Saved entries:
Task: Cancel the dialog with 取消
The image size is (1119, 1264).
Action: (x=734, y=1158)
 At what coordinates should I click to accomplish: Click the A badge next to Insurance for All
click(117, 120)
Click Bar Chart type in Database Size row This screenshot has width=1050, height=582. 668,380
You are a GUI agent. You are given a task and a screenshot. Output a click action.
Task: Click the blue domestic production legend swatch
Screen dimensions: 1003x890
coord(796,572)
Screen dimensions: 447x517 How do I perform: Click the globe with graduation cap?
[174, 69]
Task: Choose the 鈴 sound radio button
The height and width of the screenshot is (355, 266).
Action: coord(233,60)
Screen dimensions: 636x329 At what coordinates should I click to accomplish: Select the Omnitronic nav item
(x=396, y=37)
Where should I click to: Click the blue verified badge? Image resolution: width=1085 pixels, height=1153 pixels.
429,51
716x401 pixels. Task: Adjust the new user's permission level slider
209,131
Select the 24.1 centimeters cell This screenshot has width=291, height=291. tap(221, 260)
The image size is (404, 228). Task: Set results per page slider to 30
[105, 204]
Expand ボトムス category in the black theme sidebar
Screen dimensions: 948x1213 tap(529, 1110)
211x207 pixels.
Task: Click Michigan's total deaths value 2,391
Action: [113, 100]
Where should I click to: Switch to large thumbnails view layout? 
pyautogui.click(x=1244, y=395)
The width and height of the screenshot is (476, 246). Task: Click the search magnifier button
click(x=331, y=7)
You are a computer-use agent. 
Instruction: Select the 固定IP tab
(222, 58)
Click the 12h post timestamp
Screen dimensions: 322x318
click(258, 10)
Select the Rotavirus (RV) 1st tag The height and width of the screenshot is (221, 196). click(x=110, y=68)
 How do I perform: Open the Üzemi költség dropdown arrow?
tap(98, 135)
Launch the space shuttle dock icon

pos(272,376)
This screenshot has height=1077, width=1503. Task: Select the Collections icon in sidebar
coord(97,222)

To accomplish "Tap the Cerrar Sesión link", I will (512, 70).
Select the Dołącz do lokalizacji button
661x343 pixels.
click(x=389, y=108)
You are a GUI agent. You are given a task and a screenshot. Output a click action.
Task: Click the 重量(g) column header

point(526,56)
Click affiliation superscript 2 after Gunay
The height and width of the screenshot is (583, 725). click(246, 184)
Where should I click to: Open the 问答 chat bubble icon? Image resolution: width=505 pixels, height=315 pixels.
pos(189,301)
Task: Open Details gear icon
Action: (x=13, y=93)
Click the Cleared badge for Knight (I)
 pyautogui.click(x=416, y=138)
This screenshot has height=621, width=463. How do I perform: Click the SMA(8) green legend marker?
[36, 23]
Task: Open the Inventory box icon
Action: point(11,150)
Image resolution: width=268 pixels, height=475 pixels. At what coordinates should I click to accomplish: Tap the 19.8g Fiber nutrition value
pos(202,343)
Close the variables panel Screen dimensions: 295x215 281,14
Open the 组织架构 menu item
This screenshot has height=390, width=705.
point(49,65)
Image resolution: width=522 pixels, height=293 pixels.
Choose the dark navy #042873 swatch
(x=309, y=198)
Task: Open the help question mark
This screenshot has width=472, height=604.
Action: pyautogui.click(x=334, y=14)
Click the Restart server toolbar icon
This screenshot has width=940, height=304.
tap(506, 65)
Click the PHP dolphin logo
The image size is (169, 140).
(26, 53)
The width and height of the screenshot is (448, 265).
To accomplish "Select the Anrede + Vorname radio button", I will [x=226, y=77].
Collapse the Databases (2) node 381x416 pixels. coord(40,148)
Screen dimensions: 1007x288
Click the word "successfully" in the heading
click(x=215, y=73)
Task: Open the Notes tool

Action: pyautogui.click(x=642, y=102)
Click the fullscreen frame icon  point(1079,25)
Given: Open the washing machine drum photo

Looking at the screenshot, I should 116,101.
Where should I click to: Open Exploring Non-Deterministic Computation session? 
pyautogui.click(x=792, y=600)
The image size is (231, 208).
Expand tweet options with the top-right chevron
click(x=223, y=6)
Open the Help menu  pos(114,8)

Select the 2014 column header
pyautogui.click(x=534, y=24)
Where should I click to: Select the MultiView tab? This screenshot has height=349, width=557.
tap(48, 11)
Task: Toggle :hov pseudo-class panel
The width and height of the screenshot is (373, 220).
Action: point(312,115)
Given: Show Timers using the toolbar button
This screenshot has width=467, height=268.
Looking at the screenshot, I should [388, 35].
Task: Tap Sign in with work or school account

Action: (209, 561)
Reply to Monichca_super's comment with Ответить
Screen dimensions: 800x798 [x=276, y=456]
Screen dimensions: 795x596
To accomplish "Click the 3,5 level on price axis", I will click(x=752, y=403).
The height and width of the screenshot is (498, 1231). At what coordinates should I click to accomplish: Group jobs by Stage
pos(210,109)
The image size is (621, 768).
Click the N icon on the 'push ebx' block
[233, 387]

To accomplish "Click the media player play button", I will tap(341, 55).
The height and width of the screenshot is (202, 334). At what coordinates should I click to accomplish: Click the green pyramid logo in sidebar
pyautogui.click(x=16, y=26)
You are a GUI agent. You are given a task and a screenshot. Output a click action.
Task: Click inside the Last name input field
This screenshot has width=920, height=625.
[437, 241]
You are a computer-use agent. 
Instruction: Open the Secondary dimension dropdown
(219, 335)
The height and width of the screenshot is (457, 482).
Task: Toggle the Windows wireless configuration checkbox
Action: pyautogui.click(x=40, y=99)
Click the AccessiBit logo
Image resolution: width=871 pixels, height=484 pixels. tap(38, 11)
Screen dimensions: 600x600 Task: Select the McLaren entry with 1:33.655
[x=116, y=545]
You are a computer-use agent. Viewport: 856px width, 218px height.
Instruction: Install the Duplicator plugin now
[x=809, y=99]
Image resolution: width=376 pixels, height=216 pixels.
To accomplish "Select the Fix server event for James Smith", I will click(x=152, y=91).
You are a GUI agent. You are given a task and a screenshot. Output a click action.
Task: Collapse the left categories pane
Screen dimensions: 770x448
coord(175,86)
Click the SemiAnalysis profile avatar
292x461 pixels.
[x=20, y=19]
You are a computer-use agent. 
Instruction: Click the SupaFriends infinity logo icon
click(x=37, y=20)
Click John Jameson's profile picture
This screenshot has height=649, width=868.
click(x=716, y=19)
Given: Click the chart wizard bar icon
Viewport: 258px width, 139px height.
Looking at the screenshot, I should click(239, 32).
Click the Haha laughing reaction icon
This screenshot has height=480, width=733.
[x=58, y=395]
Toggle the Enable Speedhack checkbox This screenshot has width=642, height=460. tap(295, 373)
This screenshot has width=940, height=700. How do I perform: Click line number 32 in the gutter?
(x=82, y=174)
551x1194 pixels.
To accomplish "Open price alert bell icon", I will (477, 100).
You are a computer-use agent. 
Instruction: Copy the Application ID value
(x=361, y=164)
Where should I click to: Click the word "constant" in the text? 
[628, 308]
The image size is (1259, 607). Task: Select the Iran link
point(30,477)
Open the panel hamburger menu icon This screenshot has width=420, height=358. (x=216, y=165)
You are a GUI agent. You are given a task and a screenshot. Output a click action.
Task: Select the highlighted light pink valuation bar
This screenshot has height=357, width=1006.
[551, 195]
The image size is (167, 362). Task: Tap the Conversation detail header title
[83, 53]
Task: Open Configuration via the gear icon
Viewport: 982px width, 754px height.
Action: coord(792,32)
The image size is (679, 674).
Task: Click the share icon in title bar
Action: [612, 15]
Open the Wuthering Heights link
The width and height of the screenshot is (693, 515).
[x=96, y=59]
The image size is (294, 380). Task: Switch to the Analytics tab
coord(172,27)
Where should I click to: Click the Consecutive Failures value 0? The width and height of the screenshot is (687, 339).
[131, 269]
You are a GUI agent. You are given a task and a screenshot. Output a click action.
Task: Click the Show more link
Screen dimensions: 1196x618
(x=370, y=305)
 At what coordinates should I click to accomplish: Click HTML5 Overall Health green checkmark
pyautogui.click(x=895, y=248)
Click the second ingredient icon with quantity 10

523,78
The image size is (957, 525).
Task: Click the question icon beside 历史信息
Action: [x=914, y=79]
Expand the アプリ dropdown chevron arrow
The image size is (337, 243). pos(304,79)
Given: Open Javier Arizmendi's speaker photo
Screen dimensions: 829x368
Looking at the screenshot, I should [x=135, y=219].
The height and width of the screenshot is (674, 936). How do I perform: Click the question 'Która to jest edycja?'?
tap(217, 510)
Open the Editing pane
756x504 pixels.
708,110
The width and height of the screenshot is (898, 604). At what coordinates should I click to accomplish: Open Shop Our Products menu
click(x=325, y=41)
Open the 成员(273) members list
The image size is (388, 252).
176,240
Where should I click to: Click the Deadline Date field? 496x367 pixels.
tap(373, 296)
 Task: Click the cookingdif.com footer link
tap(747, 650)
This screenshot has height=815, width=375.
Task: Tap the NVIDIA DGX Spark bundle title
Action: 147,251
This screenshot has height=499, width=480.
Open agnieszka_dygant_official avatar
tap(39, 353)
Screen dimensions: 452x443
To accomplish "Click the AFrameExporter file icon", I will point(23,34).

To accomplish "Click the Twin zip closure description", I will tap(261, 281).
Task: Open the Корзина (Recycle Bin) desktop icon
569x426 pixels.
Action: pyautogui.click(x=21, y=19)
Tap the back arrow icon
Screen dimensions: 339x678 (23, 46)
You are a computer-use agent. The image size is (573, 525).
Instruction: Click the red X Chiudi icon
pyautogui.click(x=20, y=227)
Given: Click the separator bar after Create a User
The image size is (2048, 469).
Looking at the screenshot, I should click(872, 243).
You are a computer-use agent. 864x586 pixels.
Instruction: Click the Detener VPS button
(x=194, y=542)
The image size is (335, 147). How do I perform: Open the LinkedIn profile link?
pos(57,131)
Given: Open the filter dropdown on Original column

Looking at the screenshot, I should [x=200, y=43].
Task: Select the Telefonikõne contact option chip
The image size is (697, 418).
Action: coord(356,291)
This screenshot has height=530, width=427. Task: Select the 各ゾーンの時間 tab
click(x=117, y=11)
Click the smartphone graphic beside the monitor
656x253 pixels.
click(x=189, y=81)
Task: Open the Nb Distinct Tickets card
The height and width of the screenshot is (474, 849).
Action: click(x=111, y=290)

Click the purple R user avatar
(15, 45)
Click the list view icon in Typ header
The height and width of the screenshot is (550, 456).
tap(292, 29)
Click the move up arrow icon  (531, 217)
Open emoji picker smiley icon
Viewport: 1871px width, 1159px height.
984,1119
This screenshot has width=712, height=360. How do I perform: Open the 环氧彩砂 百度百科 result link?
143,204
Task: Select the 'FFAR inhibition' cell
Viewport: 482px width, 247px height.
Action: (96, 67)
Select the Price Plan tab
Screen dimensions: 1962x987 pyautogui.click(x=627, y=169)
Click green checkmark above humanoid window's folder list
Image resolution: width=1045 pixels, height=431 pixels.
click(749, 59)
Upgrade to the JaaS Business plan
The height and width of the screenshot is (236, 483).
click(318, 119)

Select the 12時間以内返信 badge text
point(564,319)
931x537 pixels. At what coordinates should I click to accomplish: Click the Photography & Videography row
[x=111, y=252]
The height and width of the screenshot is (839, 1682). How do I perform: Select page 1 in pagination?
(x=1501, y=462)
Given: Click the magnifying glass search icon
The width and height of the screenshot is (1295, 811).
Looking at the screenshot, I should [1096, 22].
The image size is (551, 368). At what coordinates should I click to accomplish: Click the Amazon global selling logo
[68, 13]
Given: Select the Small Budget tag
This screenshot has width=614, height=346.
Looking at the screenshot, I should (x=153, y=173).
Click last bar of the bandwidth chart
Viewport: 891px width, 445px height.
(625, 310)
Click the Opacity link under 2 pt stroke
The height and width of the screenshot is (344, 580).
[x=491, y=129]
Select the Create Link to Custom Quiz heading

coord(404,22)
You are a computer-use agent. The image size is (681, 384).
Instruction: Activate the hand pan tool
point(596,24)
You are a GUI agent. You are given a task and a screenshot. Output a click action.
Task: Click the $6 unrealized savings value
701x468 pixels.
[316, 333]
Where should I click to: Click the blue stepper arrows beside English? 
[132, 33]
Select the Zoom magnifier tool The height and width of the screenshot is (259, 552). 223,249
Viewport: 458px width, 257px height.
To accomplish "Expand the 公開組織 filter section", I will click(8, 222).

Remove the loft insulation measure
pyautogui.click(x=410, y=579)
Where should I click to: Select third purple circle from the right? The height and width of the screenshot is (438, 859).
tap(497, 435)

*Your goal*
Set down, exactly as they stand above, the lines starting with the line with "Open the panel" and going on through the line with "Given: Open Javier Arizmendi's speaker photo", and no others.

*Expected answer*
Open the panel hamburger menu icon This screenshot has width=420, height=358. (x=216, y=165)
You are a GUI agent. You are given a task and a screenshot. Output a click action.
Task: Select the highlighted light pink valuation bar
This screenshot has height=357, width=1006.
[551, 195]
The image size is (167, 362). Task: Tap the Conversation detail header title
[83, 53]
Task: Open Configuration via the gear icon
Viewport: 982px width, 754px height.
Action: coord(792,32)
The image size is (679, 674).
Task: Click the share icon in title bar
Action: [612, 15]
Open the Wuthering Heights link
The width and height of the screenshot is (693, 515).
[x=96, y=59]
The image size is (294, 380). Task: Switch to the Analytics tab
coord(172,27)
Where should I click to: Click the Consecutive Failures value 0? The width and height of the screenshot is (687, 339).
[131, 269]
You are a GUI agent. You are given a task and a screenshot. Output a click action.
Task: Click the Show more link
Screen dimensions: 1196x618
(x=370, y=305)
 At what coordinates should I click to accomplish: Click HTML5 Overall Health green checkmark
pyautogui.click(x=895, y=248)
Click the second ingredient icon with quantity 10

523,78
The image size is (957, 525).
Task: Click the question icon beside 历史信息
Action: [x=914, y=79]
Expand the アプリ dropdown chevron arrow
The image size is (337, 243). pos(304,79)
Given: Open Javier Arizmendi's speaker photo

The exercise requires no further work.